Lowenstein Building facade. Credit: NYC Urbanism, 2017.

Lowenstein Building facade. Credit: NYC Urbanism, 2017.

Leon Lowenstein Academic Building, Fordham University
Date: 1969
Architect: Singerland & Booss    
Address: 113 West 60 Street
Use: Academic


Leon Lowenstein Academic Building. Credit: Museum of the City of New York, 1974.

Leon Lowenstein Academic Building. Credit: Museum of the City of New York, 1974.

Fordham University was part of the Lincoln Center urban renewal development in the 1960s. Fordham already had buildings spotted around Manhattan, but their central Rose Hill Campus was in the Bronx, lacking a solid presence in the center of the city. Fordham decided to consolidate the various Manhattan locations into the Lincoln Center campus, bringing in the firm Voorhees, Walker, Smith, Smith & Haines to design a masterplan for the superblock bounded by Amsterdam, Columbus, 60th, and 62nd. The plan called for multiple low-rise structures surrounding courtyards and a two-tiered campanile, making Fordham clearly visible from Lincoln Center. The only building in this plan that survived was the Law School (1962) along 62nd Street.

The Leon Lowenstein Center was proposed in 1961 to house multiple academic departments including the School of Education, Social Services, Business, and the Liberal Arts College.
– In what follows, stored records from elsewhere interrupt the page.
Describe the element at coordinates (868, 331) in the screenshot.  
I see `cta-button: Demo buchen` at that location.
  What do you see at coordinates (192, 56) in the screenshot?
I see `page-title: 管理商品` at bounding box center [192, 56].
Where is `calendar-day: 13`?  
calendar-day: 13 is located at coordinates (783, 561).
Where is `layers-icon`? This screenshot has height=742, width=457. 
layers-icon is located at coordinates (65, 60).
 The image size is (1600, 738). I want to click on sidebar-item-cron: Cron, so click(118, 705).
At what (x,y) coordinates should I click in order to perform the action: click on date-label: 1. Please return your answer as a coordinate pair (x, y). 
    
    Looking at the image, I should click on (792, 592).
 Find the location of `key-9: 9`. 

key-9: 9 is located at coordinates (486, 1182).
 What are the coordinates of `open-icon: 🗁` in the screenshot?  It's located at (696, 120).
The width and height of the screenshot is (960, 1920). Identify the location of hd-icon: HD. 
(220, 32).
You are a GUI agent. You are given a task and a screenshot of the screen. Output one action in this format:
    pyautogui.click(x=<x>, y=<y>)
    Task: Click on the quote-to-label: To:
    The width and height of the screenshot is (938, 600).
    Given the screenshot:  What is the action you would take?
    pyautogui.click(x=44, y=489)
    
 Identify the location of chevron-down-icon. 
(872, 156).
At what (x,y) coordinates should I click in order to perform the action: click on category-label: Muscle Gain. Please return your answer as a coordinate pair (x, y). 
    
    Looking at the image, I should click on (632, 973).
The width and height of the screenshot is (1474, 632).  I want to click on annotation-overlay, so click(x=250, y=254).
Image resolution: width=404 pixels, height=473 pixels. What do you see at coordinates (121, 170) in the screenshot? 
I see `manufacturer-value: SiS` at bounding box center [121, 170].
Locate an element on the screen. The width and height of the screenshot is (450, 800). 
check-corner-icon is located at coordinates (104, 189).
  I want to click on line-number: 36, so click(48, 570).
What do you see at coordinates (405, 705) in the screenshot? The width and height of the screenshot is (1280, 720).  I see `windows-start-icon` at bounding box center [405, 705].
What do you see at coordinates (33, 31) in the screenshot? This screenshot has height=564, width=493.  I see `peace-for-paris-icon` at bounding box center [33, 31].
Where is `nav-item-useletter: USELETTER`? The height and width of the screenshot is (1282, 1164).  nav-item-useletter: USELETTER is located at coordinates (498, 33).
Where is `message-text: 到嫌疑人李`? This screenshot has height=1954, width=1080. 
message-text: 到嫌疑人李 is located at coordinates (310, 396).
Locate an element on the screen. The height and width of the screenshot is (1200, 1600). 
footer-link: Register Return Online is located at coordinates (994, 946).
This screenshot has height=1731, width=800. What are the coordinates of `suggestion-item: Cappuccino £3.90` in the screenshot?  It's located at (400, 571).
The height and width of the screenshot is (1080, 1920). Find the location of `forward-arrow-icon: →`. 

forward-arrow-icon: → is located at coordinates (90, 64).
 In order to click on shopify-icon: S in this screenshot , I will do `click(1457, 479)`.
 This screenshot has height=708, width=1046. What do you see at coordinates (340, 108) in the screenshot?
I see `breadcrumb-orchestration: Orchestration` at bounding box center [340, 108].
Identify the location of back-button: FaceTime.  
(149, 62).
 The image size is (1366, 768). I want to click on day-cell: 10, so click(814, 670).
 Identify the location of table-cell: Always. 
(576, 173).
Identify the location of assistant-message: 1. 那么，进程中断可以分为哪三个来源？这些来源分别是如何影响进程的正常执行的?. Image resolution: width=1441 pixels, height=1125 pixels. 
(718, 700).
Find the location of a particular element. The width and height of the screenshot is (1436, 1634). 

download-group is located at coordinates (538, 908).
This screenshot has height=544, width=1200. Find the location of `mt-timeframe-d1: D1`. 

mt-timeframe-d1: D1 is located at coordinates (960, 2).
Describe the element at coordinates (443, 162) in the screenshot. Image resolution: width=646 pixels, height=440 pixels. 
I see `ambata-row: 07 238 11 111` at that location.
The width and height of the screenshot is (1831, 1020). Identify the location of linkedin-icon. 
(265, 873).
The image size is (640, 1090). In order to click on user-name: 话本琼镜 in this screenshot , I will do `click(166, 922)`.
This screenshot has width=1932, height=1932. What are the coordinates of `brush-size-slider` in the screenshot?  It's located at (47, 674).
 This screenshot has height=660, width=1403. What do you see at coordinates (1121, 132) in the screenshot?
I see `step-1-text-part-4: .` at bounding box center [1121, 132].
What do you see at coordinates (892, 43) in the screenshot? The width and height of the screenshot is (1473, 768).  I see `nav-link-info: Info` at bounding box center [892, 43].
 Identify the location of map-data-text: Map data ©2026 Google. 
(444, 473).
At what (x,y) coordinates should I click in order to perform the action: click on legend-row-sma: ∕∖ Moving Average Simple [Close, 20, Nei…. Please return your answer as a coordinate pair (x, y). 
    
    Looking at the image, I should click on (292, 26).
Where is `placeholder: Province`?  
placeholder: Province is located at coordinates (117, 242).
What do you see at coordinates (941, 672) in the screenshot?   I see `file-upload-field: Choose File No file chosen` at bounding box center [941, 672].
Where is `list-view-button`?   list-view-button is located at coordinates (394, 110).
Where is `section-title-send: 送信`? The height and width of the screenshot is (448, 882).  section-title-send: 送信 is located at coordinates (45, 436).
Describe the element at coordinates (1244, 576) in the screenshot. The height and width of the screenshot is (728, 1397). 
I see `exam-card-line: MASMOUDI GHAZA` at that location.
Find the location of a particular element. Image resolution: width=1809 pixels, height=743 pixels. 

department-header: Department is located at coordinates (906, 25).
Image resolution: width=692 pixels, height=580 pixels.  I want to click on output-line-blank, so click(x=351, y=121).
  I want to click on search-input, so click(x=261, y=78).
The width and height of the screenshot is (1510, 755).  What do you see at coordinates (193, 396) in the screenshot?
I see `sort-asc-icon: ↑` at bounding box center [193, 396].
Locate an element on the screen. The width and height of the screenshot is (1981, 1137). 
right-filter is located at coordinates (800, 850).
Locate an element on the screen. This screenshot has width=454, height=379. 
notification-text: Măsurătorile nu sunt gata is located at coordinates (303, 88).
Designed by Singerland & Boos, the large slab took the place of the campanile in making the campus visible, although less aesthetically appealing, from the surrounding neighborhood with help from an enormous elevated concrete podium. The podium supports the large Robert Moses Plaza that surrounded the Lowenstein Center and features a bust of the master planner, designed by sculptor Albino Manca. But from 60th Street, the podium is a blank concrete wall from the sidewalk. From Columbus Avenue the concrete wall continues, only to be separated from the sidewalk by a street-level parking lot.

The Lowenstein Center is a narrow slab, a steel structure clad in precast-concrete with narrow vertical windows on the north and south sides. The east and west facades are windowless concrete walls, like that of the podium the building stood on.  The plaza atop the podium where the entrance to the Lowenstein Center is located is only accessible by a single flight of stairs on the corner of 60th and Columbus.